As they are always going on about the war, I imagine that they do see themselves as very central in Europe. As you start to visit the country, which no doubt you will be doing in the future if your relationship continues is that the Poles never take responsibility for anything. There are no birds sing at Oswiecim-that is the fault of the Russians. Their Syrenka cars is the fault of the Americans and the boarder is the fault of Churchill and so it goes on with them.
ogorek - | 165  
3 Aug 2007 /  #28
Poles never take responsibility for anything.

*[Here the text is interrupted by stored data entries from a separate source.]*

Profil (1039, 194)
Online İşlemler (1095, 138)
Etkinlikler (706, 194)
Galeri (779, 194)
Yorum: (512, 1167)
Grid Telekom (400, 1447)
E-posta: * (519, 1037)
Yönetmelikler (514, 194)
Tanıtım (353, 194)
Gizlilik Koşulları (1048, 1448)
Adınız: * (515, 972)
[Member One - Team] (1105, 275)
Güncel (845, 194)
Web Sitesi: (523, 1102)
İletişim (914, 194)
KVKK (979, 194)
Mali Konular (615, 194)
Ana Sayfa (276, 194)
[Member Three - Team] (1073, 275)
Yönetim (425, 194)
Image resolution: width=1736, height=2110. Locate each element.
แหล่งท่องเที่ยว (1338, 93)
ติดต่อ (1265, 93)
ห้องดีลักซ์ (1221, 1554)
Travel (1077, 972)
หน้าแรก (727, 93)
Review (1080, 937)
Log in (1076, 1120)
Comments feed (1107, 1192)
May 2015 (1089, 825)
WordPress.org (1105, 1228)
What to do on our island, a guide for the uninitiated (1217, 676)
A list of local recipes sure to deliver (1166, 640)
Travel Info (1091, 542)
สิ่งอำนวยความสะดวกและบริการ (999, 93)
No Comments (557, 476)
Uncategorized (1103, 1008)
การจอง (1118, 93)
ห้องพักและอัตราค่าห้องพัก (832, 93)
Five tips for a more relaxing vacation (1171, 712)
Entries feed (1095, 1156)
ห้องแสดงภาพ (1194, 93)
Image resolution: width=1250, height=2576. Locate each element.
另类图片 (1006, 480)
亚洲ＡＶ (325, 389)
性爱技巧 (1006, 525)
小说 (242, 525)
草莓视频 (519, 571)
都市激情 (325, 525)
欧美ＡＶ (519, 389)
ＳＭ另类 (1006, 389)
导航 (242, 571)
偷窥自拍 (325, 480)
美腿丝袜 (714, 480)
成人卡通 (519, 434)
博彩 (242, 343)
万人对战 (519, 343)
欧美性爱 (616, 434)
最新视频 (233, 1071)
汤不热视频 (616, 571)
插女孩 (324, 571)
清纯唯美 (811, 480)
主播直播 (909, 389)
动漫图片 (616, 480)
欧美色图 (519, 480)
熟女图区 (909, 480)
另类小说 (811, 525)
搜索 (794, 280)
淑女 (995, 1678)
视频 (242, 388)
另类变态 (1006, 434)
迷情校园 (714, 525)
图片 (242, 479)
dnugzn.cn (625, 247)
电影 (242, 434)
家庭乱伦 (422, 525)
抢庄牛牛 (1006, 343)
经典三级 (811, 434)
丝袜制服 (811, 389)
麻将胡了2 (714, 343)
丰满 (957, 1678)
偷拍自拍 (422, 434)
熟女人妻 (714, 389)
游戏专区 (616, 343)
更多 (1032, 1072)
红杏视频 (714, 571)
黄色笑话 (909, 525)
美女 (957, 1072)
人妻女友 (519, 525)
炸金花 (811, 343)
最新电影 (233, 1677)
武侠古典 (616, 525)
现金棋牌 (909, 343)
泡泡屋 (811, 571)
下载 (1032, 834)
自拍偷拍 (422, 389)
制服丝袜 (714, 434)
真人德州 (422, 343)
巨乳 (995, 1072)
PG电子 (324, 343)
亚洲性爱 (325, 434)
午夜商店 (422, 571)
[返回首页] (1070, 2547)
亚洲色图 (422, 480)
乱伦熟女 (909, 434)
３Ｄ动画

If it's somebody elses fault - you blame them. It's a simple as that.
It's not Polands fault that it has been f****d up the *ss so many times.
Eurola 4 | 1,900  
3 Aug 2007 /  #29
Ogorek, don't even bother with this kmiot. There is something really wrong "under the roof".
Michal - | 1,865  
4 Aug 2007 /  #30
Obviously you really love Poland. How many thousands of miles have you traveled to get away from the place? Dziesiec tysiesy mil?

gorek, don't even bother with this kmiot.

The word kmoit was not even your word so if you can not think of anything original stay silent.